Fresno Bee - October 3, 2005
Yosemite National Park Ranger Margaret Eissler walks along Soda Springs trail in Tuolumne Meadows and remembers how Tioga Road used to follow the same route as it meandered toward Tioga Pass.
"You can still see signs of the old road," she says, pointing to a raised roadbed hikers now use to reach Parsons Lodge and the site of an old Sierra Club campground once managed by Eissler's parents. The campground is gone now, but the lodge, acquired by the National Park Service in 1973, serves as a high country nature center.
Fred and Anne Eissler took care of the campground from 1956 to '61 and brought their two daughters with them every summer. Back then, Tioga Road was single- lane for much of its length, with wider areas here and there for cars to pass.
"For me, this was the finest of playgrounds," says Eissler, 52, her eyes sweeping over the largest sub-alpine meadow in the Sierra.
At 8,575 feet, Tuolumne Meadows is a roomy bowl of grass and wildflowers surrounded by mountains thick with trees. Hiking and rock climbing are the primary activities.

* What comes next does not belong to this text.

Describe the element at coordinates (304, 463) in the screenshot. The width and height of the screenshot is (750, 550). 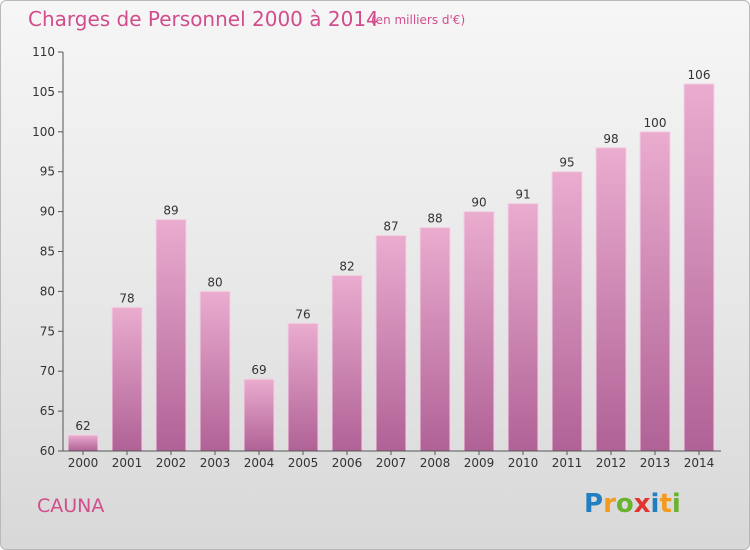
I see `x-tick-label: 2005` at that location.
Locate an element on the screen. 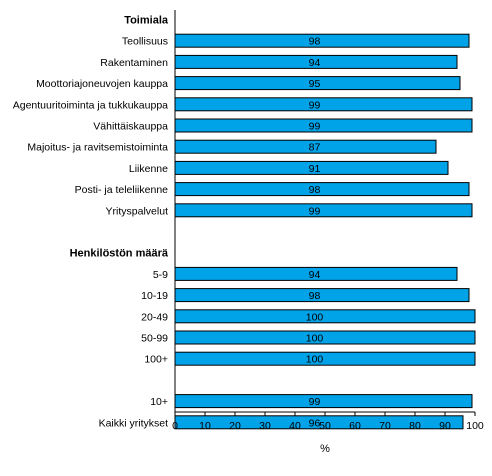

People also come for bird watching and to enjoy the night sky, which is free of the light pollution found in cities.
As a child, Eissler played in the mud along Tuolumne River and made sparkling lemonade with carbonated water from Soda Springs.
"I was too young to be scared going over Tioga Pass," she says. "But I can remember looking out the window and seeing the powerhouse at the bottom of Lee Vining Canyon. I also learned that cars going uphill had the right of way. If you were going downhill and met another car, you had to back up until you found a place to turn out."
Eissler was a flutist for the Santa Barbara Symphony Orchestra for 18 years, but she never lost her love for Yosemite's high country, and became a park ranger in 1987. She lives and works in Tuolumne Meadows during summer and is assigned to Yosemite Valley the rest of the year.
Winter is the mother of beauty in Tuolumne Meadows, she says.
"Because winter is so long up here, you have three seasons compressed into three months. Things are constantly changing."